I recently watched the 2003 movie “Stage Beauty” for the third time. It is about theater in mid-to-late seventeenth century England when women were not allowed to act on stage. Female parts were played by young male performers called “boy actors.” One of the most famous of these men was Edward (Ned) Kynaston who played many of Shakespeare’s female characters, most especially Desdemona from “Othello.” His dresser was a young woman named Margaret (Peg) Hughes. In the movie he is played by Billy Crudup and she is played by Clare Danes. Peg had a huge crush on Ned, sometimes watching his acting from the curtain while mouthing what he was saying to the spellbound audience. Other nights, she ran as fast as she could as soon as Kynaston was on stage, going to a scruffy playhouse where aspiring actors staged Shakespeare and where she played Desdemona. Then she dashed back to the big theater in time to help Kynaston take off his gown and put on his men’s clothes before going out to find his lover who was also a boy actor.
The movie is about what happens when King Charles II, egged on by his mistress, Nell Gwynn, issued a giant proclamation saying women could play female parts and abolishing boy acting as a career choice. Needless to say, Kynaston is devastated since he does not know how to perform maleness. Eventually, Margaret Hughes finds him acting in a seedy vaudevillian playhouse where he had to raise his skirt to show the gawking audience that he really was a man in drag. She takes him away and helps nurse him back to health.
In a pivotal scene, she tells him she will just lie down beside him while he sleeps. Once they are under the same blanket, she asks him “What do men do?” when they are lovers. Kynaston, played to perfection but Crudup, tells her a little before she begins touching him and asking first “who are you now” and eventually also acting “who a I now” as she assumes various postures in relationship to his body. I find this scene amazing for its radical bravery in staging it and in what it asks me to feel and think about. They each become both “male” and “female” as their sexual palates are enlarged by how they touch and interact physically, and how they talk about which gender they occupy at any given moment in their embrace. As I watched this scene, I thought what a template this movie is for our current understanding of nom-binary and trans approaches to gender and sexuality. But mostly I just reveled in the tenderness between the two actors and the bravery of the director, Richard Eyre.

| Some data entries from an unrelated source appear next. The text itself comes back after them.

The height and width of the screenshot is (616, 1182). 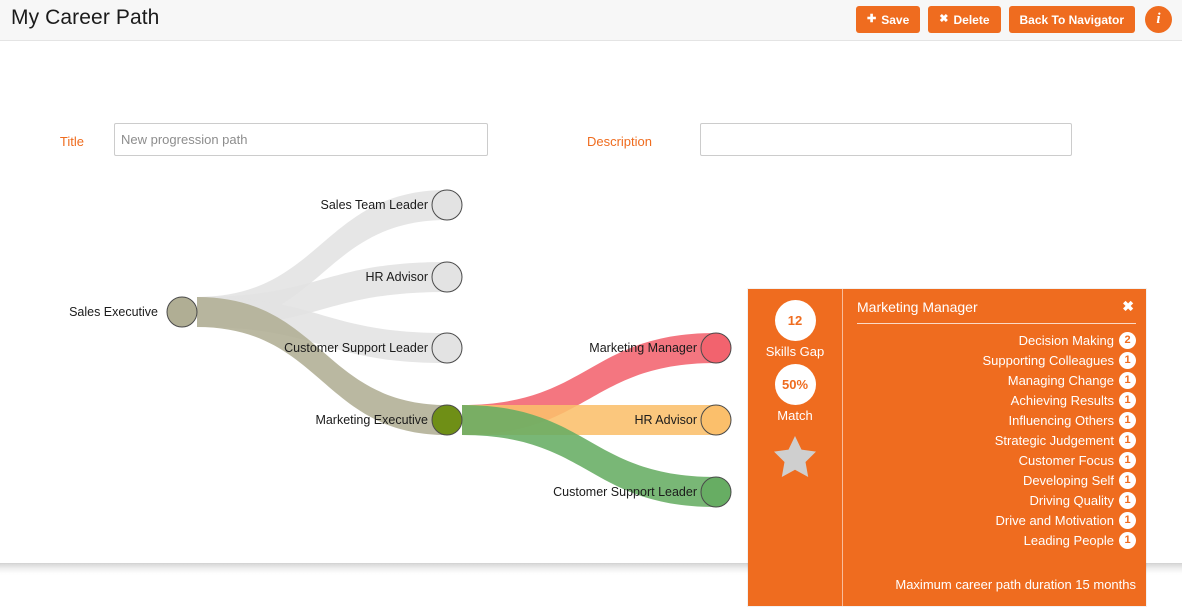 I want to click on skill-row: Drive and Motivation 1, so click(x=1066, y=520).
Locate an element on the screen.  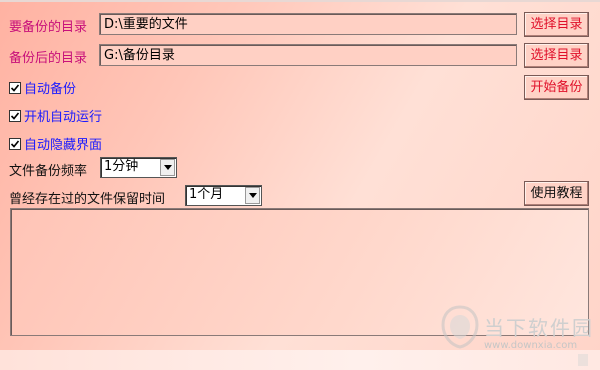
frequency-label: 文件备份频率 is located at coordinates (48, 172).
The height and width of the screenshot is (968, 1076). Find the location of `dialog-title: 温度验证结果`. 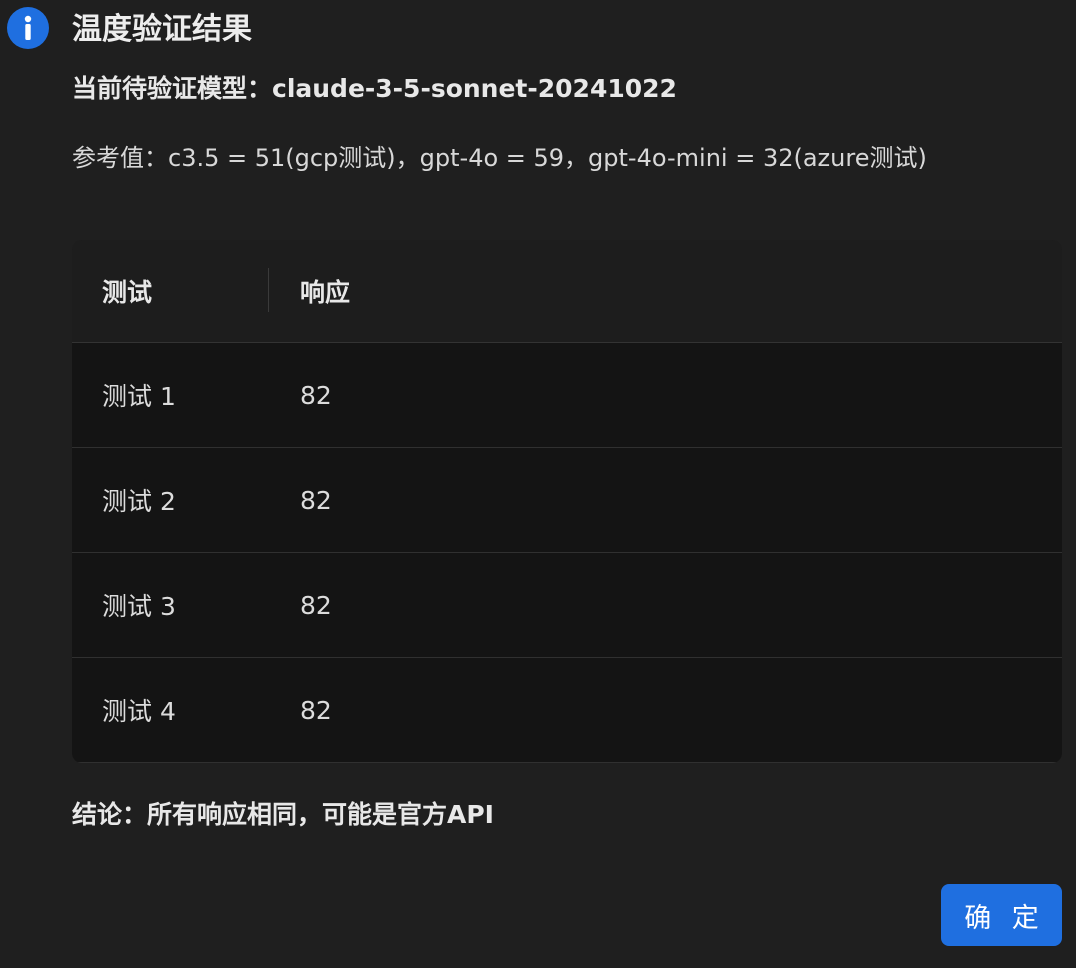

dialog-title: 温度验证结果 is located at coordinates (162, 30).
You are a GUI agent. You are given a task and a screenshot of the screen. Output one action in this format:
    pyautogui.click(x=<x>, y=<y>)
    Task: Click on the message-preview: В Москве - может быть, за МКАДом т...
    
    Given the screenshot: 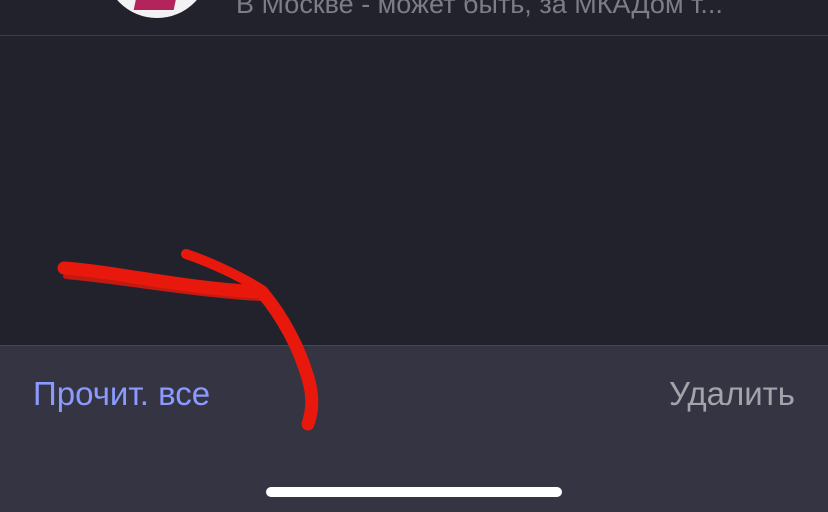 What is the action you would take?
    pyautogui.click(x=480, y=10)
    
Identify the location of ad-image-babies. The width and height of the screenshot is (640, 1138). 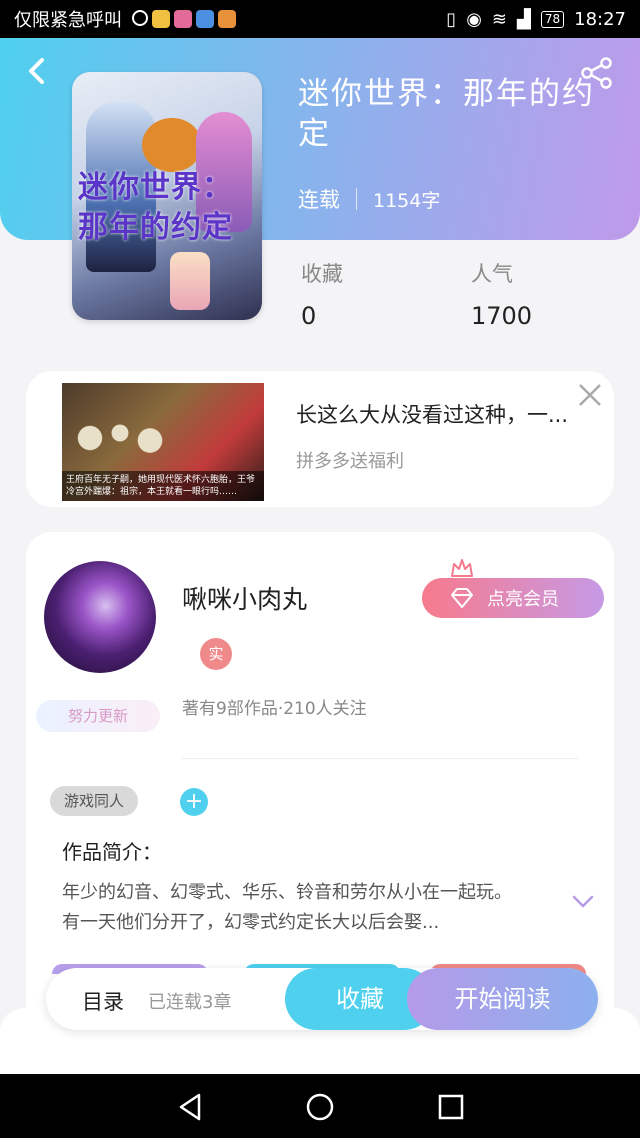
(120, 438).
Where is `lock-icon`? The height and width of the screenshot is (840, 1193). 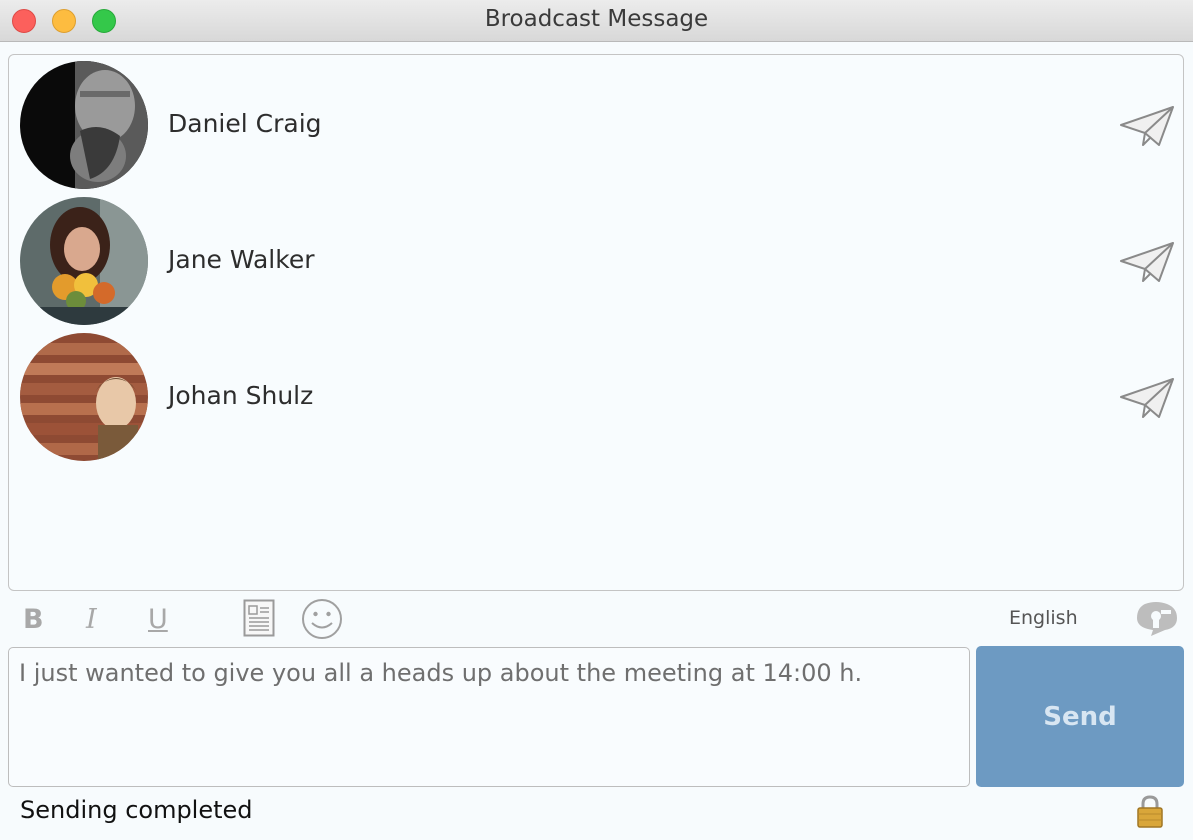 lock-icon is located at coordinates (1150, 811).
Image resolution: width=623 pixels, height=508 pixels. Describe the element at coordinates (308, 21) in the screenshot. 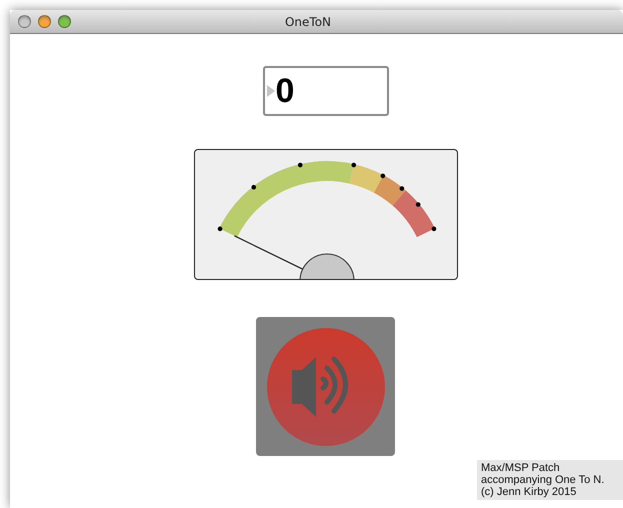

I see `window-title: OneToN` at that location.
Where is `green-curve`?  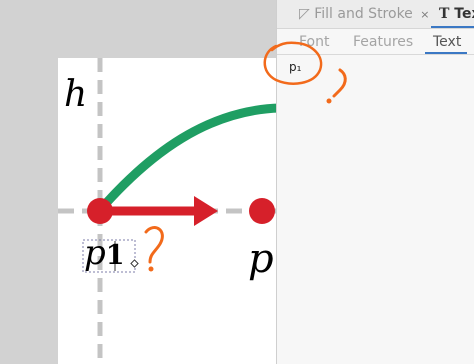
green-curve is located at coordinates (190, 159).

As the movie comes to its as they rehearse the scene in which Othello suffocates Desdemona, shouts at Kynaston that no woman would die as passively as he has portrayed that moment in his performances. Sensing that she is right, Kynaston says he will play Othello with her and I watch spellbound as they wrestle and scream/grunt before Othello throws Desdemona on her bed and viciously attacks her with his pillow. The audience in the film is as frightened as am, so we all breathe a sigh of relief when Hughes reminds us that she is not dead and we have one more scene in which Emilia laments the loss off her Lady and excoriates her vile husband for ruining two splendid people.
If I ever teach this play again, I will assign “Stage Beauty” because Eyre’s production and Crudup’s and Danes’ performances have altered my understanding of what Shakespeare was trying to tell and show us about a third way of understanding gender and sexual performance.